Prom Glow Giveaway 2019
"Desireé, we just need you in our life," I heard a little voice squeak from the corner of the living room, where everyone was sitting. It came from the littlest sister, who coincidentally had the biggest personality of all six family members who crowded onto couches, watching as I put makeup on one of my #promglowgiveaway contest winners. It was a small burst of giddy affirmation, but damn. It stuck with me as I drove home, and my eyes filled to the brim with tears as I replayed that moment in my head. Struck by the sheer cuteness and boldness of this little girl, who wasn't even getting her makeup done, I didn't really know what to say back. The first thing that came to mind never made out of my mouth, but, I recall thinking, "girl, you have no idea how much I needed this in my life."
About three months ago, the idea of giving away from prom makeup popped into my head, and I couldn't put it to rest. High school SUUUUUUUCKED for me, but my mom always treated me to getting my hair and makeup done, and it was like another version of myself would emerge. For one night, I was the young woman I wanted to be. I was the one that felt comfortable in her skin; the one who was going to walk onto that dance floor and own it; the one who wasn't going to worry about what other people thought. I was thoroughly convinced my makeup artist was some sort of sorceress, who's magic mascara wand would turn me into a queen for a few precious hours. I wanted to pass that feeling down to someone who would revel in it.
As the entries came in, one, in particular, stood out to me:
In her words, I could see that Delia had a heart of gold, and I knew I had to make her FIRST and LAST dance of high school as memorable as possible. So, not only did I select Delia as my winner, but I chose her twin sister, Mariana, too. The day of, I was greeted by the whole family at the door with flowers and warm smiles all around. I felt as if I was a distant family friend returning to catch up.
"They've never missed a day of school." This was one of the first things Leticia, Delia and Mariana's mother, said to me as I set up my makeup station. "They come home from volleyball, do homework until 1 AM, and then wake up early for school the next day." The dedication paid off. Both young women are beyond intelligent, and are choosing between colleges like University of San Francisco, UC Davis, University of Hawaii, and CSU Monterey Bay. I could tell that both parents were immensely proud of their twin daughters as they told me stories while I swished and swirled my brushes around each girls' face.

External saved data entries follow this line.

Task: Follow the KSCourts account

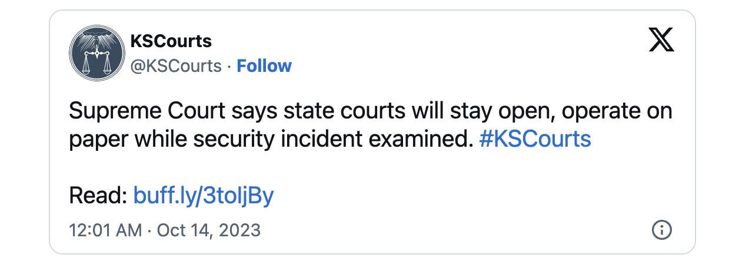Action: 264,65
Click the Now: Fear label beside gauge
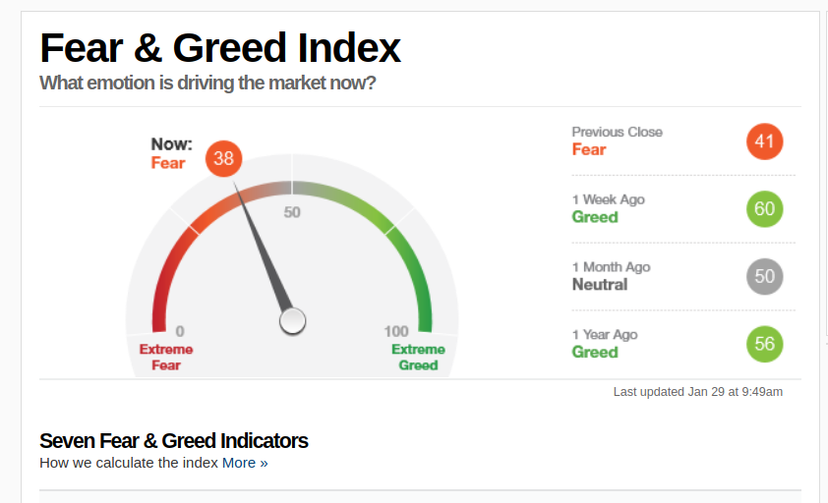 (x=172, y=153)
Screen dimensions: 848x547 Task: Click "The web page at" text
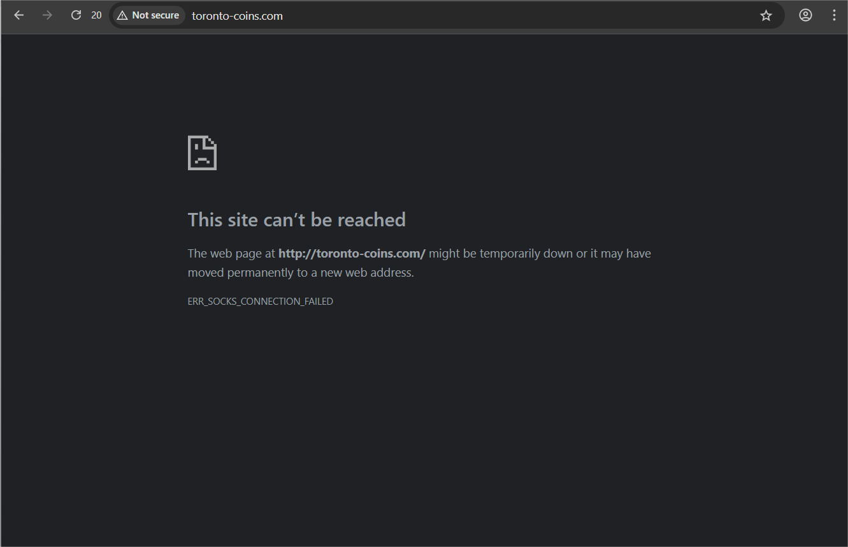pos(231,254)
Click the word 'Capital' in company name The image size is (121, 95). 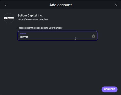pos(32,16)
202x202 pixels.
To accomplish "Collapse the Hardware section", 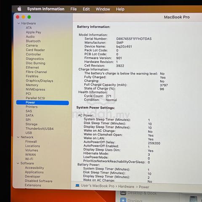I will coord(19,23).
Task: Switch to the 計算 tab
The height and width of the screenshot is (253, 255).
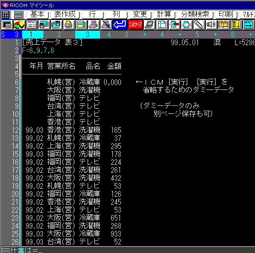Action: [x=164, y=15]
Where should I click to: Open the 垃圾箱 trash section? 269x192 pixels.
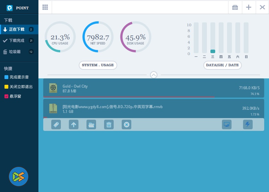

Neither sister had ever really worn makeup before, which usually makes me pretty nervous, as seeing oneself done up for the first time can often come as a shock. I finished Delia first and handed her a mirror to get her approval.
A soft, "it looks good," with a subtle smile is what she gave, and she wandered to her room quickly after. "Shit," I thought. "She hates it." I saw her mom coming down the narrow hallway and sit back down on the couch after a couple of minutes. I asked, "do I need to fix anything? Is she ok?"
"She's trying not to cry, she's so excited," Leticia replied, "they've never had anything like this before."
Feeling more confident, I started on Mariana. The family continued to sit and watch, filling the time with recounted memories. As unnatural as this initially felt to me, I quickly realized that this was totally the norm for them. Everyone in one spot, no one on their phone, laughing about trips they had taken and awkward moments with rude waiters. By the time Mariana was finished, I knew how her parents had met, about Mr. Jimenez's determination to learn English when he first came to the U.S., and how Mariana and Delia got their volleyball skills.
Mariana's smile was priceless as she looked at herself in the mirror, and I knew my work was done. Before I left, we took some photos together, and I hugged everyone goodbye. As I drove home, all I could think of was how crazy it was that only 30 minutes away, this family, and these incredible young women, had built a life worth sitting in a living room to talk to a stranger about for three hours. I felt like I had won the contest.
Every couple of hours that night, I found myself refreshing my Instagram feed to watch Delia and Mariana's night unfold. There were selfies and boomerangs and late night Denny's meals (girl, been there). When I got to catch up with the twins, they told me about how much fun they had, and my heart was full knowing that I had contributed a small piece to a memory they'll talk about one day in a living room, packed with their family and friends.
To Delia and Mariana: thank you for making me feel pretty.